If it is necessary to log the results of an online meeting, we may log chat content, but this will typically not be the case.

We process your personal data for the processing based on your consent according to (Art. 6 (1) lit. a GDPR and Art. 31 (1) revFADP). We obtain this separately.

Personal data of our Chinese employees might be processed at EAO locations outside the territory of the People’s Republic of China. However, the consent of the employees concerned is mandatory.

If we wish to process your data in a permissible manner for a purpose not mentioned above, we will inform you in advance and, if necessary, obtain your consent.

Who receives your data?

Within the company, only those persons and departments (e.g., IT) that require access to your personal data for the above-mentioned purposes will receive it. Personal data processed in connection with participation in "online meetings" is not intentionally shared with third parties.

Even though employees are instructed to handle the link carefully and to only share it with participants, it cannot be ruled out that the link may be shared beyond the intended group. As a result, unauthorized third parties may gain access to the meeting content.

Other recipients: The provider of "Microsoft Teams" necessarily can receive knowledge of the above-mentioned data, insofar as this is provided for in data processing agreement with Microsoft Cooperation.

Transfer to third countries

Due to the group structure of EAO AG, the transfer of personal data to other countries cannot be ruled out. EAO AG endeavors to ensure that an appropriate level of data protection is always guaranteed in the countries concerned or by the partners based there. The transfer to third countries therefore only takes place if

• the third country has a level of data protection deemed adequate by the European Commission or Switzerland, or
• so-called appropriate safeguards are used, e.g. standard data protection clauses, binding corporate rules or
• or one of the derogations as per Art. 49 GDPR is relevant or the consent of the data subject has been obtained.
• or in the case of our Chinese employees if they have consented to the processing.

How long will your data be stored?

We process your personal data for as long as is necessary for the above-mentioned purposes, but for a maximum of 60 days. Non-recorded data will be retained according to standard data retention policies.

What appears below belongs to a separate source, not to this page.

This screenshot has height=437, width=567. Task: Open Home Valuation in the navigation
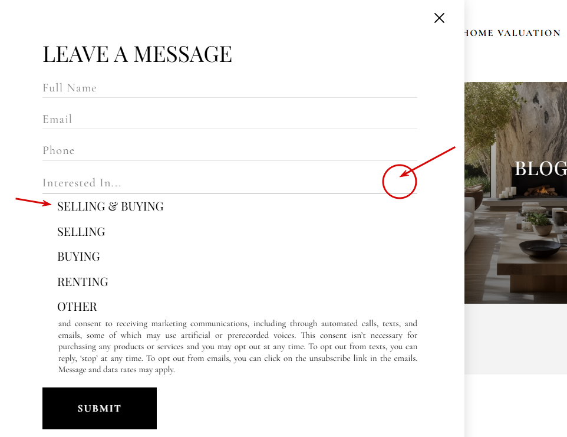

Are you obliged to provide your data?

You are not obliged to provide the data. There are no consequences if you do not provide it.

What data protection rights can you assert as a data subject?

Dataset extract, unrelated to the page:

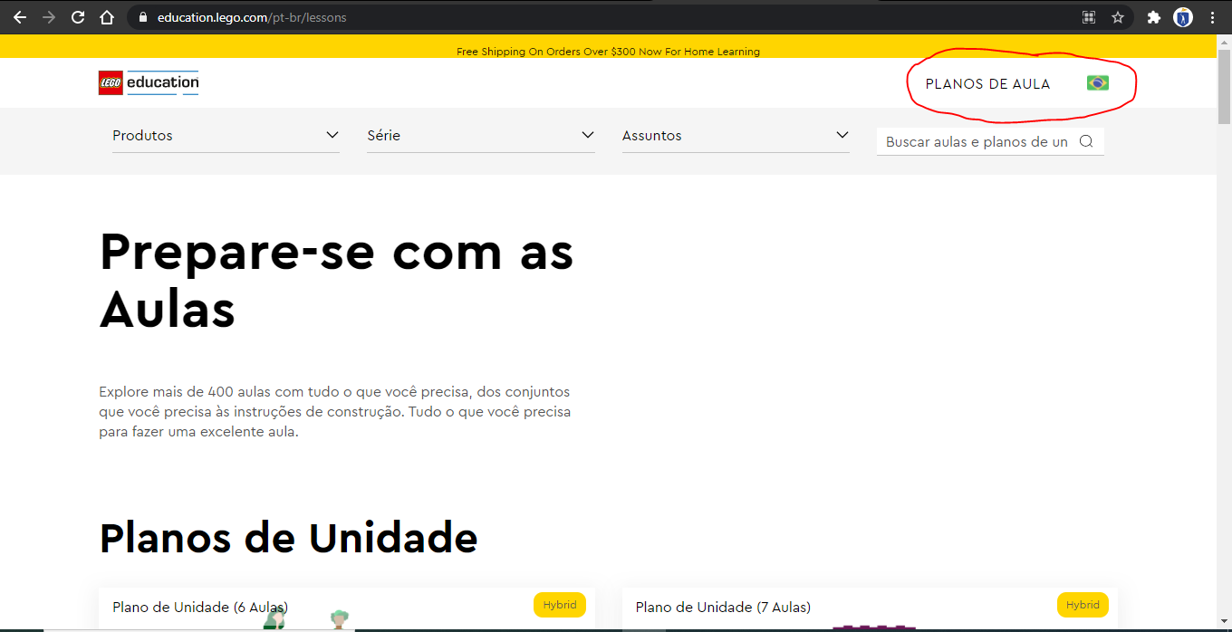Click the browser back arrow
The image size is (1232, 632).
click(20, 17)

Every data subject has the right of access (Art. 15 GDPR and Art. 25 revFADP), the right to

Rectification (Art. 16 GDPR Art. 32 (1) revFADP), the right to erasure (Art. 17 GDPR and Art. 25), the right to restriction of processing (Art. 18 GDPR and Art. 26 revDADP), the right to notification (Art. 19 GDPR and Art. 28 revFADP) and the right to data portability (Art. 20 GDPR and Art. 28 revFADP). You also have the right to file a complaint with a data protection supervisory authority (Art. 77 GDPR and Art. 24 revFADP).

If the processing of data is based on your consent, you are entitled to withdraw your consent to the use of your personal data at any time to revoke your consent at any time. Please note that the revocation is only effective for the future.

Automated individual decision-making

Automated individual decision-making within the meaning of Art. 22 GDPR and Art. 21 revFADP is not used.

Thank you for your co-operation and your trust in our company!